An R package with useful functions to automatically detect and remove outliers via the Ueda’s method. For more information see

Marmolejo-Ramos, F., Vélez, J.I. & Romão, X. Automatic detection of discordant outliers via the Ueda’s method. J Stat Distrib App 2, 8 (2015). https://doi.org/10.1186/s40488-015-0031-y

You can visit the package website to explore the vignettes (articles) and function reference.

Installation

To install the latest development version of the package from GitHub use:

## download and install necessary components
if(!require('devtools')) install.packages('devtools')
require('devtools')

if(!require('here')) install.packages('here')
require('here')

devtools::install_github('jivelez/ueda', force = TRUE)
require(ueda)

Examples

Example 1

First we generate a numeric vector x as follows:

# random seed for reproducibility
set.seed(13)

# generate data and introduce 5 outliers
x <- c(rnorm(25, 300, 10), rnorm(5, 400, 5))

# shuffle the data
x <- sample(x)
x

To get the full output after applying Ueda’s method on this data, we use the find_ueda_outliers() function. In this particular case, we use smax = 5 to detect up to 5 outliers in the numeric vector x:

# run full Ueda's method and detect up to 5 outliers
out <- find_ueda_outliers(x, smax = 5)
out

Note that out is a list of four elements: Ut, label, x and x_new. For more information type ?find_ueda_outliers in the R console.

Example 2

In this example, we use the numeric vector x as input and automatically detect up to smax = 5 outliers and remove them with the ueda_remove() function:

# remove up to 5 outliers from vector `x`
x_new <- ueda_remove(x, smax = 5)
x_new

Note that the x_new object is similar to x but has no outliers. For more information type ?ueda_remove in the R console.

Example 3

Suppose we have the following data.frame():

## create some data
set.seed(721)
y <- sample(0:1, length(x), replace = TRUE)
d <- data.frame(x = x, y = y)
d

Sometimes we would like to get the indexes of the outliers in the vector x. These indexes can be further used in combination with the subset() function to reduce the number of registers in a d.
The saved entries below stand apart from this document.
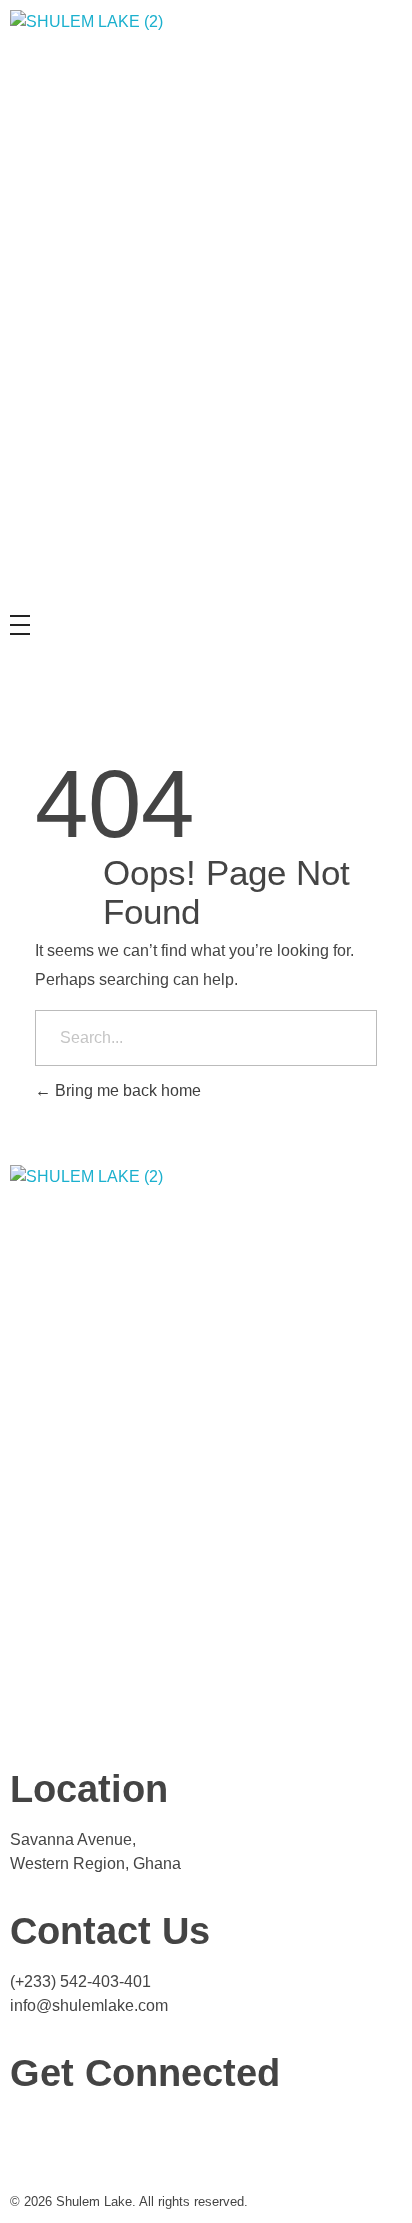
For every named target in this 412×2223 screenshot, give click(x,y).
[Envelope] (143, 2137)
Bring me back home (126, 1090)
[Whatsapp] (89, 2137)
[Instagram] (35, 2137)
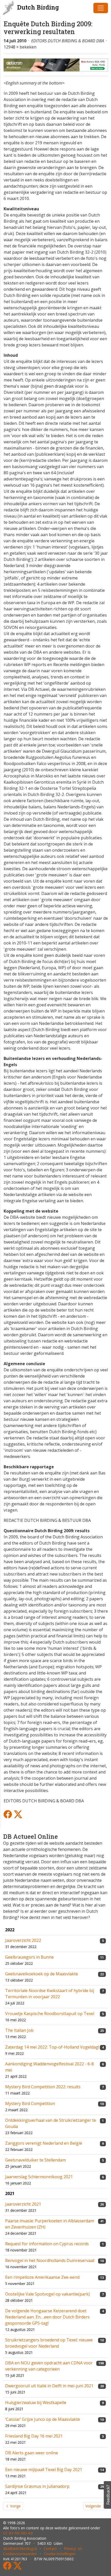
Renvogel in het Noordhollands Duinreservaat (49, 2260)
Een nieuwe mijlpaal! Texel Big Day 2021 (43, 2469)
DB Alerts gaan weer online (31, 2453)
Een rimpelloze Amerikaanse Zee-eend (42, 2277)
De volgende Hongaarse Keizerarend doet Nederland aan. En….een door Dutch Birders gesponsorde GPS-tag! (47, 2317)
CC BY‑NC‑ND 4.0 (18, 2533)
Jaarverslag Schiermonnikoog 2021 (39, 2177)
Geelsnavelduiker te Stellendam (35, 2160)
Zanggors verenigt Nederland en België (43, 2143)
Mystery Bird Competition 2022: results (43, 2087)
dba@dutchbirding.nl (20, 2548)
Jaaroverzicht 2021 (23, 2204)
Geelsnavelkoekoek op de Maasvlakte (41, 1974)
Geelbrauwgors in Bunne (29, 1957)
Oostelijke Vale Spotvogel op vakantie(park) (47, 2294)
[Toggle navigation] (100, 8)
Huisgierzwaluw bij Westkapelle (35, 2402)
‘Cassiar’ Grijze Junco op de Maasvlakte (42, 2419)
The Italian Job (19, 2030)
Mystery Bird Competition (30, 2103)
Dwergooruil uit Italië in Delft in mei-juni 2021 (49, 2386)
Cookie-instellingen (59, 2553)
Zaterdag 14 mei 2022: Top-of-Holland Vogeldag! (52, 2047)
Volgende (93, 2506)
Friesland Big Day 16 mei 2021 (34, 2436)
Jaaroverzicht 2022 (23, 1940)
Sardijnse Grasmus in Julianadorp (37, 2486)
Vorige (15, 2506)
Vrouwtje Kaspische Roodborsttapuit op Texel (49, 2013)
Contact (50, 2548)
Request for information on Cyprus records (47, 2244)
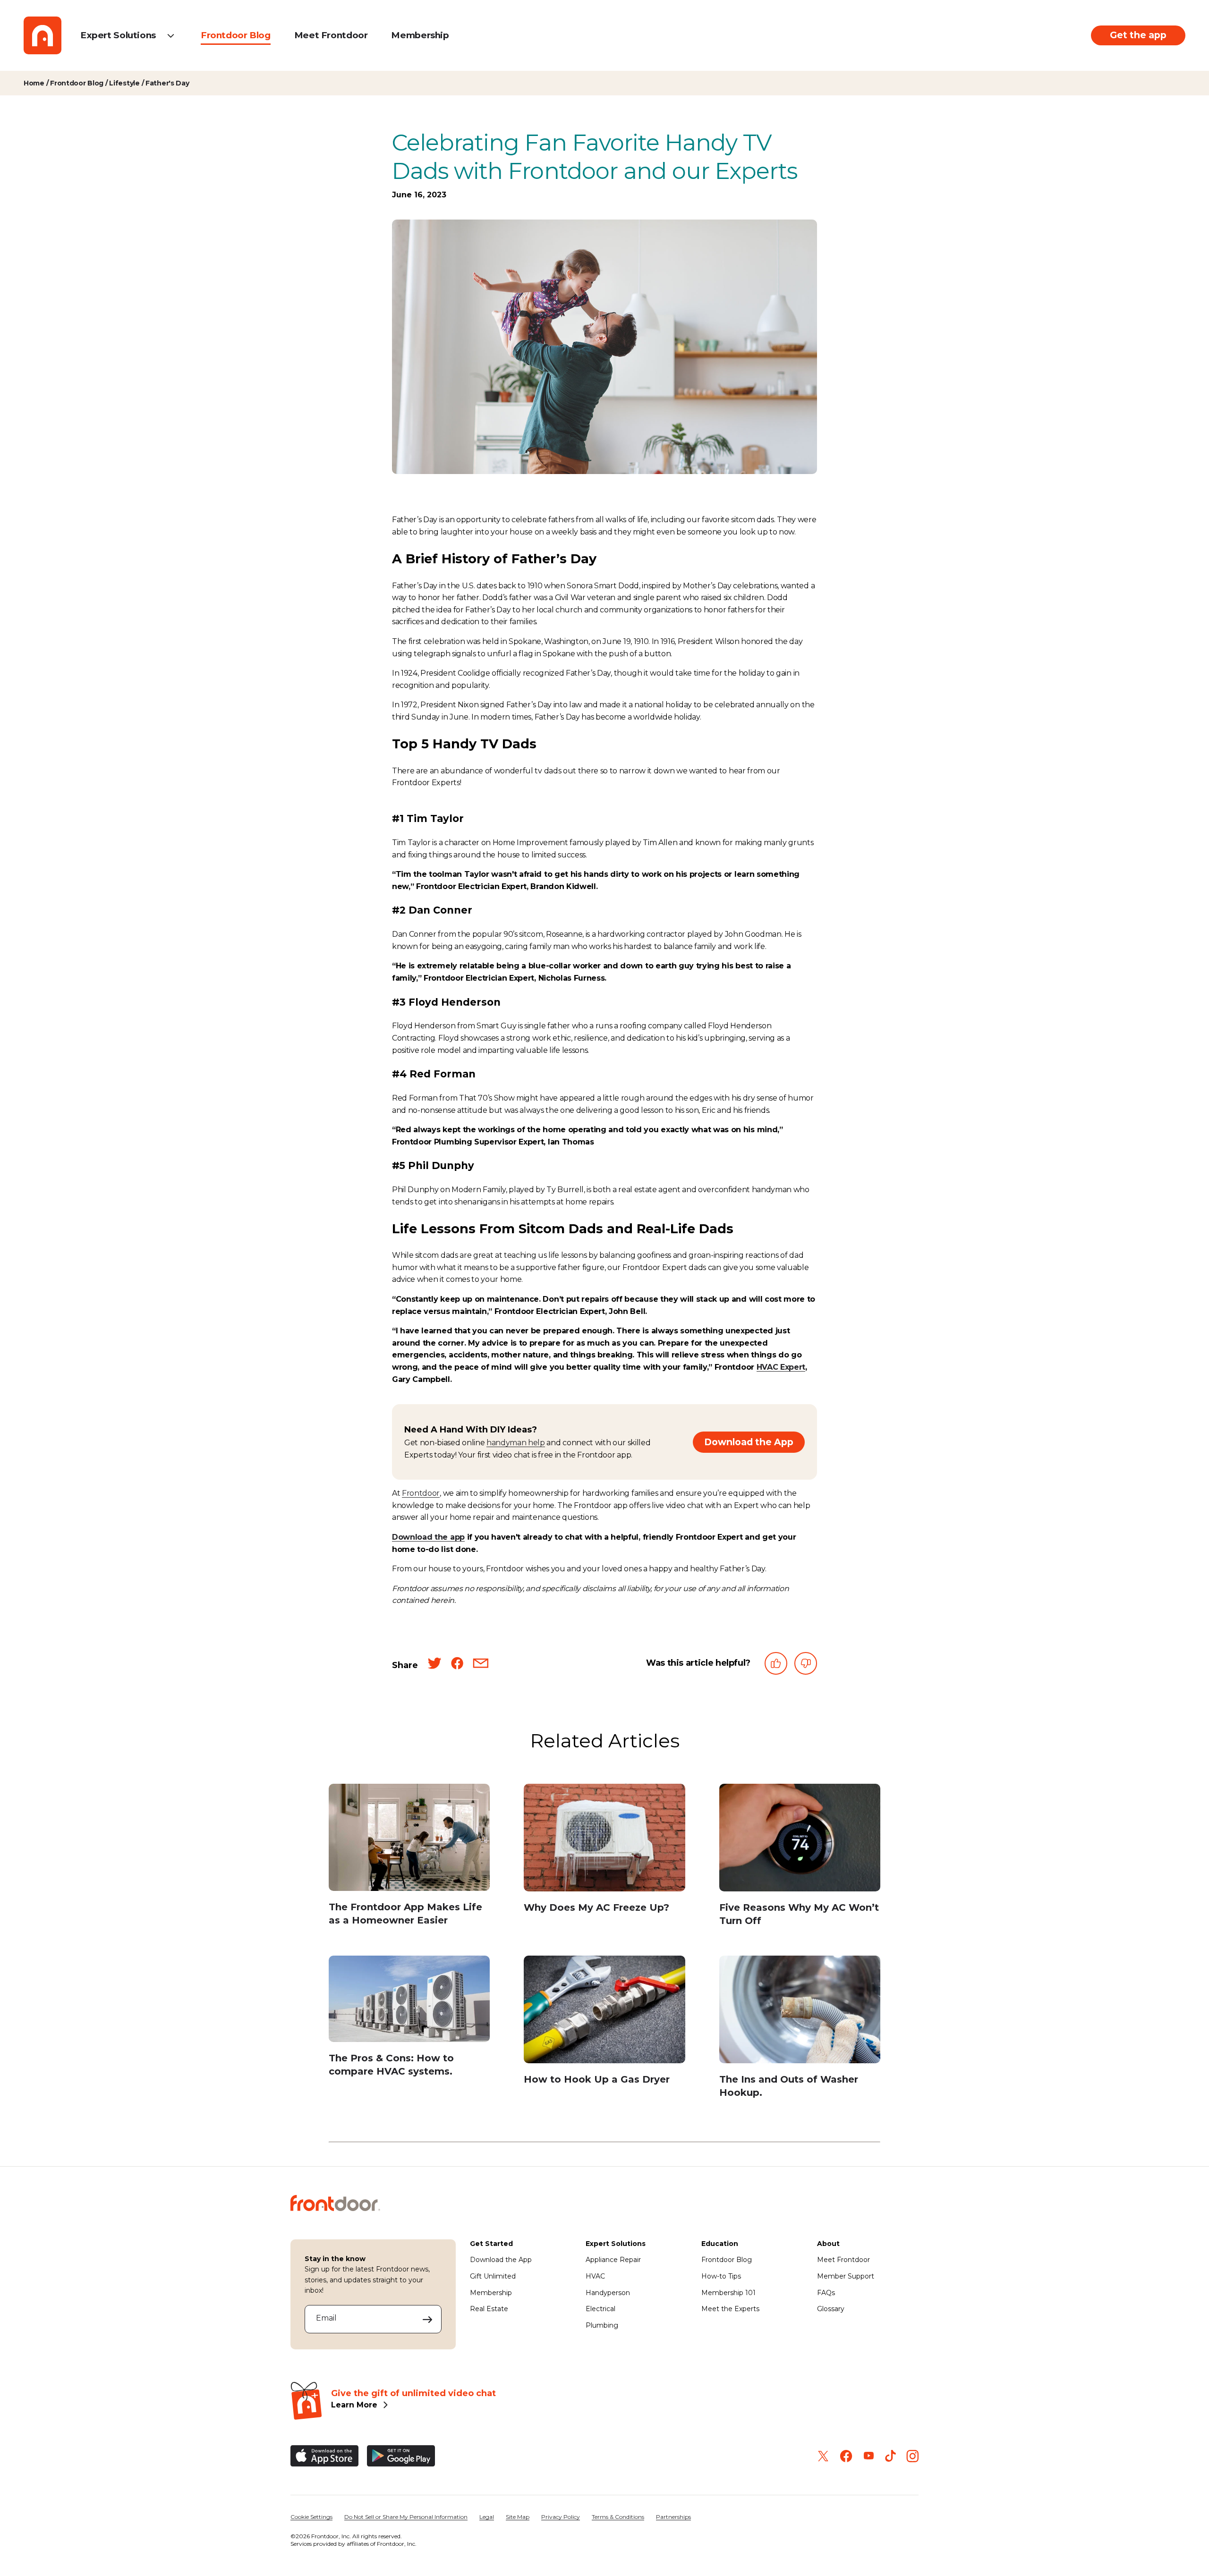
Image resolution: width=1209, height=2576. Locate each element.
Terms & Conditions (618, 2516)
One way of accomplishing this is using the udea_index() function as follows:

# get indexes and positions of up to 5 outliers
result <- ueda_index(x, smax = 5)
result

The object result is a list() of two components: indexes and positions. For more information type ?ueda_index in the R console.

To get the indexes from the object result we proceed as follows:

## indexes of outliers
idx <- result$indexes
idx

The object idx can be used to subset() the object d. To get the complete data set for the outlier observations, we do

## data for outlier observations
subset(d, idx)

The data for those observations that are not considered outliers can be retrieved by doing

## data for no outlier observations
subset(d, !idx)